A Mother's Call for More Research

 

By Vicki Hildner

Medmar-300-2While there are no child neurologists on the School of Medicine faculty recommending that parents use marijuana to treat children with epilepsy, there are families in Colorado who are using the drug.

Even before Zaki Jackson turned 4 months old, his mother noticed that he seemed to be experiencing odd spasms. His pediatrician ordered an EEG.

“I thought he said ‘EKG,’” says Heather Jackson, Zaki’s mother. “I thought there was something wrong with his heart. Then I googled ‘EEG’ and realized, ‘Oh, it’s his brain.’”

The test showed that Zaki’s brain was experiencing abnormal electrical activity.

“His brain waves were a mess,” Jackson says.

The initial diagnosis was epilepsy of unknown origin and with each passing year, Jackson watched her son experience multiple types of seizures. Sometimes during a seizure, Zaki would lose all muscle function and crash to the floor. Other times, his body stiffened, and he stopped breathing so long his lips turned blue. Other seizures came so frequently — hundreds per day — that Zaki stopped eating for days.

“I was definitely helpless, but I was never hopeless,” Jackson says. “Our job as a parent is to protect our child, but with this, there is nothing you can do. It’s the worst feeling on the planet.”

“It felt like they experimented on my child for nearly a decade,” Jackson says. “There were times I was ready to quit, but the next morning I picked myself up and said, ‘He is worth the fight.’”

In 2012, Zaki was receiving hospice palliative services when his mother heard about a father using cannabidiol (CBD), a non-psychoactive oil made from marijuana plants, to help reduce seizures in his child. She asked her hospice counselor about the oil.

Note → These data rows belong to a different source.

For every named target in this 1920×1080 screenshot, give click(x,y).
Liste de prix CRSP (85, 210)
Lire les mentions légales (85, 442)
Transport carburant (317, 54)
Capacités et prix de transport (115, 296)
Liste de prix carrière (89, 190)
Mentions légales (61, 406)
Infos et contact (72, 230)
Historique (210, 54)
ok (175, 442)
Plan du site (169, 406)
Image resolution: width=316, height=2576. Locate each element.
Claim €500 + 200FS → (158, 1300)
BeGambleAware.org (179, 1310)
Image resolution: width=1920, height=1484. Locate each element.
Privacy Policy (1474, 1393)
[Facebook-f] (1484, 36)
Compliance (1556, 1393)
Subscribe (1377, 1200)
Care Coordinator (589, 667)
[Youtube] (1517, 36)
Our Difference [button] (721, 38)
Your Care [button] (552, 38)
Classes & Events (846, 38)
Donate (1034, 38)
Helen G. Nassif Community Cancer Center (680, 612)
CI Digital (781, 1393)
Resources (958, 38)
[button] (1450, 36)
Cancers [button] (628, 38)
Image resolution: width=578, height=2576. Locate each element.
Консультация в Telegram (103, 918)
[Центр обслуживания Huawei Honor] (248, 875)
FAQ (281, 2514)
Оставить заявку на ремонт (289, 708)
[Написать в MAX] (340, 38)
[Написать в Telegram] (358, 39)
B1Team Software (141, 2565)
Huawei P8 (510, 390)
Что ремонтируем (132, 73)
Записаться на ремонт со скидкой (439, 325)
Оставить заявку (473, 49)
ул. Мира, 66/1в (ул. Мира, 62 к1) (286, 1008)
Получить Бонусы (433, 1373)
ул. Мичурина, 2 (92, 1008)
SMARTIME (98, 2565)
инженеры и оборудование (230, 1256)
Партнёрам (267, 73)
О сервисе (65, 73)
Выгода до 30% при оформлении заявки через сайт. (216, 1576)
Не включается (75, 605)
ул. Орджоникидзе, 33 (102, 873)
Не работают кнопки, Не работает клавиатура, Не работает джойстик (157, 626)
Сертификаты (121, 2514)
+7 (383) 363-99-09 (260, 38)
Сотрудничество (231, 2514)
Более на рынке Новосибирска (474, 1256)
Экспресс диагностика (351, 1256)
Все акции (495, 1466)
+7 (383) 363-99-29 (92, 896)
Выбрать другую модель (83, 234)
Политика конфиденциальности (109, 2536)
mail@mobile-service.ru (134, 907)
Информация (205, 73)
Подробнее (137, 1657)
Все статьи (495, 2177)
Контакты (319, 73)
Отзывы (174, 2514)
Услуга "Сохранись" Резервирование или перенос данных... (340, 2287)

“She said, ‘I can’t recommend it,’ Jackson says. “And then she gave me a phone number to call.”

That phone number led Jackson to the Stanley family, five Colorado brothers who were manufacturing CBD from a special strain of hemp. Jackson gave Zaki his first dose of the oil, administered by syringe, on July 19, 2012.

“I remember that day as if it were yesterday,” she says. “The night before, Zaki had had 200 seizures. That night, I stayed awake and stared at him. He slept through the night for the first time in years.”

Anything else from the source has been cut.